“Legge elettorale? Qualsiasi legge elettorale mi va bene, purché tutti rispettino le stesse regole. Siamo tutti in competizione. Quello che non mi piace di questa proposta di legge elettorale è l’eliminazione delle preferenze, perché così sottraiamo sovranità al popolo, mentre è il popolo che deve scegliere i propri rappresentanti e non i partiti.
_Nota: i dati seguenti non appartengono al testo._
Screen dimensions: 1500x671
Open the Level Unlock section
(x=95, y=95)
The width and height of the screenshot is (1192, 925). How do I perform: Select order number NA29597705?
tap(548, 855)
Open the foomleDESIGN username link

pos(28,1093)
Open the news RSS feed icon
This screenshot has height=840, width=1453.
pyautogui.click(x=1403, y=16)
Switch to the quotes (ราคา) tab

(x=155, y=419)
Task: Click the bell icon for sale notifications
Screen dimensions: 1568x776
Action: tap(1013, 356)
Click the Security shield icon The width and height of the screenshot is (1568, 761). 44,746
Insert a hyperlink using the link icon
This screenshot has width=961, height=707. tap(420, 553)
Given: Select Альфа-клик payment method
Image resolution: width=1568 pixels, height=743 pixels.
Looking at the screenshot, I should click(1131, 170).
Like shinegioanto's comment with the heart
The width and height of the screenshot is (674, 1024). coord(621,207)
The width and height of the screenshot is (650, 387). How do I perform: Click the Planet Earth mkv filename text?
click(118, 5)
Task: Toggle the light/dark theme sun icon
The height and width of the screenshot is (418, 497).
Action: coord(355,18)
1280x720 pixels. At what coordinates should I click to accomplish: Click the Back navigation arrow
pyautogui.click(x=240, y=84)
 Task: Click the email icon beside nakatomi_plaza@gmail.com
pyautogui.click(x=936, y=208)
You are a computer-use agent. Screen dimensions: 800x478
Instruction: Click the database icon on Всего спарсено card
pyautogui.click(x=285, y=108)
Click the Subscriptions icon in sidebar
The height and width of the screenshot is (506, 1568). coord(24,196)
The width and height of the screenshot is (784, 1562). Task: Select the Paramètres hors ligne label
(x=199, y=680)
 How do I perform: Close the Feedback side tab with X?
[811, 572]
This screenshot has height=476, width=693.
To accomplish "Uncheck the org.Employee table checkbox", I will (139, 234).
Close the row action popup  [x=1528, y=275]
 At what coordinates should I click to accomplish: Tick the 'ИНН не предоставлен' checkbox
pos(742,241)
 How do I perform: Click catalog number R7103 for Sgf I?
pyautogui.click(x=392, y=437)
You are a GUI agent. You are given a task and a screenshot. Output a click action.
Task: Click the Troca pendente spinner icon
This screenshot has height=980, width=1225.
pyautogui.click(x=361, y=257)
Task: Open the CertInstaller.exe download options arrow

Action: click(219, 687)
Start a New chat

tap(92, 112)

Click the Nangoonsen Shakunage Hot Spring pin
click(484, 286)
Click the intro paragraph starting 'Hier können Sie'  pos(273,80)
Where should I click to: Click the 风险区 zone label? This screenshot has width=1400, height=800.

Forse è anche per questo che abbiamo il 52% di astensionismo”. Così Roberto Vannacci, prima di entrare all’Ariston per il Festival di Sanremo, rispondendo alle domande sulla legge elettorale.
“Se la soglia di sbarramento al 3% lascia porta aperta a ingresso in maggioranza nel 2027? Ho detto dal principio che ‘Futuro Nazionale’ è naturale interlocutore di questa coalizione di centrodestra”, risponde Vannacci, che aggiunge: “Contestualmente dico che è un partito indipendente, fiero delle posizioni che propone, che non ha vergogna di proporsi come un partito di destra e che quindi sosterà in maniera non negoziabile i principi sui quali si fonda”.
Nel mezzo, anche un fuori programma: mentre parlava con i giornalisti, Roberto Vannacci è stato interrotto da Denny Mendez, anche lei in coda per l’ingresso in platea, che avvicinandosi al generale e ai microfoni ha dichiarato: “Non sono molto d’accordo con lei Vannacci”. Il generale l’ha guardata sorridendo e non ha risposto, tornando poi a rivolgersi ai cronisti presenti.